The night fighter died in the dark. When it was light, Jeannie called me in Philadelphia. That afternoon, I went out to my local trout stream, at Valley Forge, where George Washington headquartered the Continental Army in that terrible winter. I had on my waders and fishing vest and boots, and my fly rod in my hand, and my net hanging from a lanyard on my back. I didn’t fish. I just sat on the bank and watched the water purl over the clean stones.

We buried him five days later, at a family plot in my mom’s hometown of Xenia, Ohio.
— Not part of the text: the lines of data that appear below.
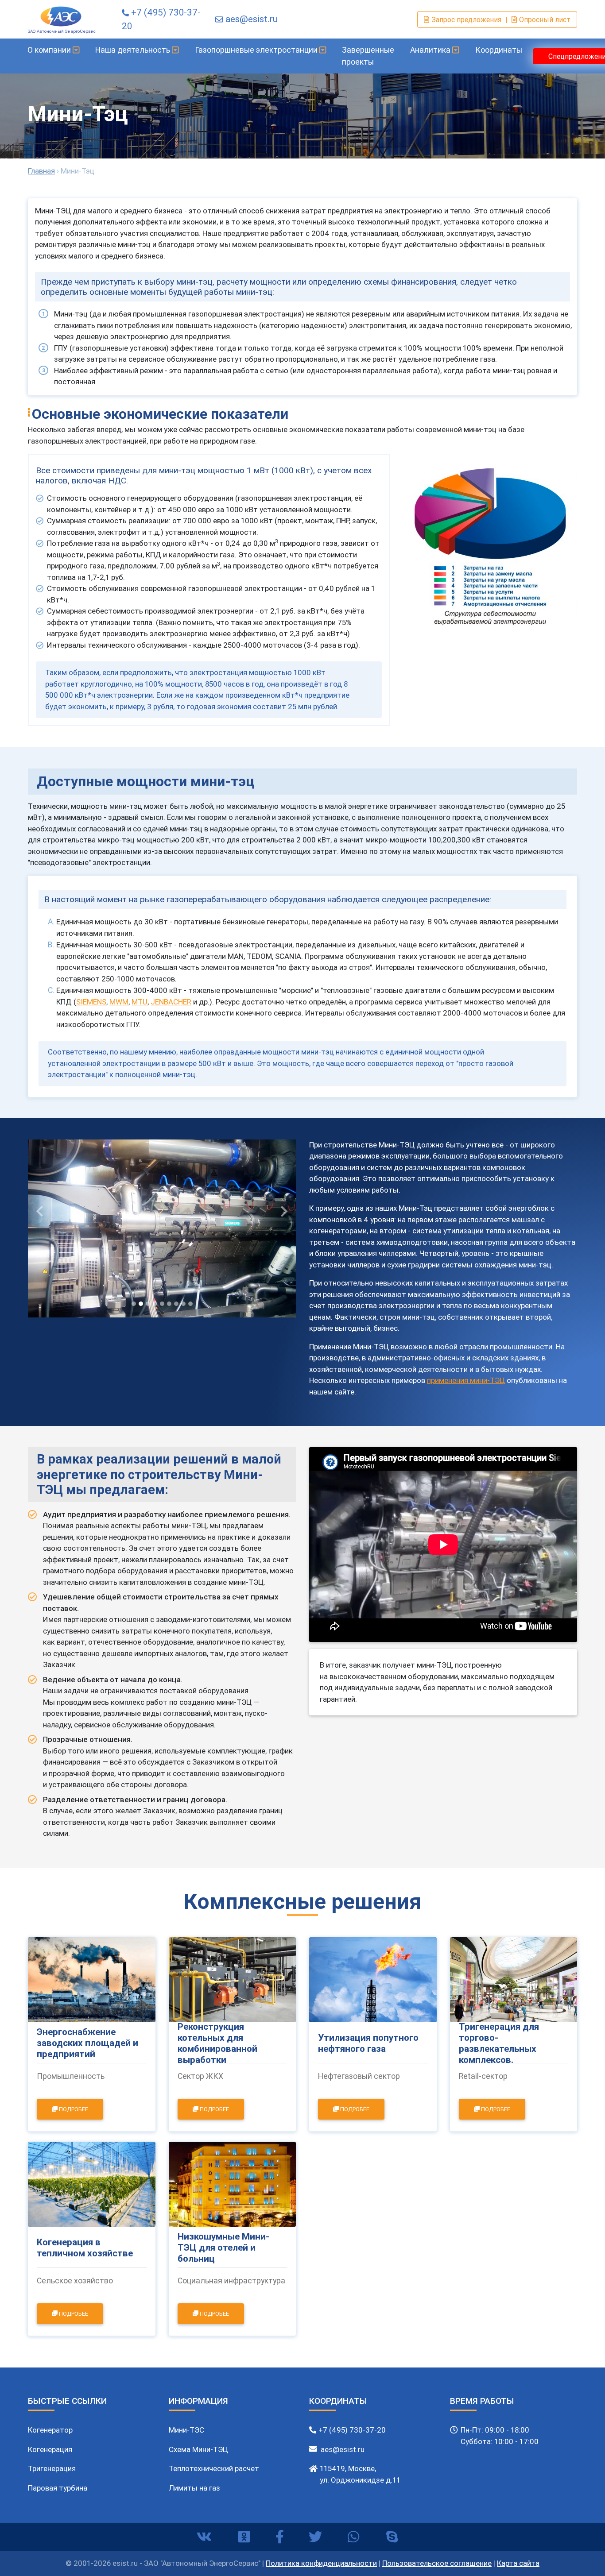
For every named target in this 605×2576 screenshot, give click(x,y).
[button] (40, 1212)
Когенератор (50, 2430)
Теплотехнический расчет (214, 2468)
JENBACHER (171, 1002)
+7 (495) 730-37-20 (352, 2430)
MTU (139, 1002)
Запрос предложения (466, 19)
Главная (41, 171)
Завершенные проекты (368, 55)
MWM (118, 1002)
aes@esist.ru (251, 19)
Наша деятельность (133, 50)
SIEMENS (91, 1002)
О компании (50, 50)
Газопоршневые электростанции (257, 50)
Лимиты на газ (194, 2488)
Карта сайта (518, 2563)
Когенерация (50, 2449)
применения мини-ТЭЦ (466, 1380)
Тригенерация (52, 2468)
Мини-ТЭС (186, 2430)
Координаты (498, 50)
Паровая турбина (57, 2488)
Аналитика (431, 50)
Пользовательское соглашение (437, 2563)
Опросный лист (544, 19)
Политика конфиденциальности (321, 2563)
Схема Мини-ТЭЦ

His stone is there with his name on it, and my mom’s. Jeannie arranged for a local stonecutter to do a rendering on the marble of a Black Widow above the words “WWII Pilot Night Fighter CPT.” You can see the propellers on those Double Wasp 18-cylinder radial air-cooled Pratt & Whitney engines. The wheels are down. Only thing, you can’t quite tell whether the Rita B is just lifting off, with the wheels about to retract, or about to land, with the wheels locked in place. I’ve decided it’s the latter. My father is feathering her in, getting back down one more time.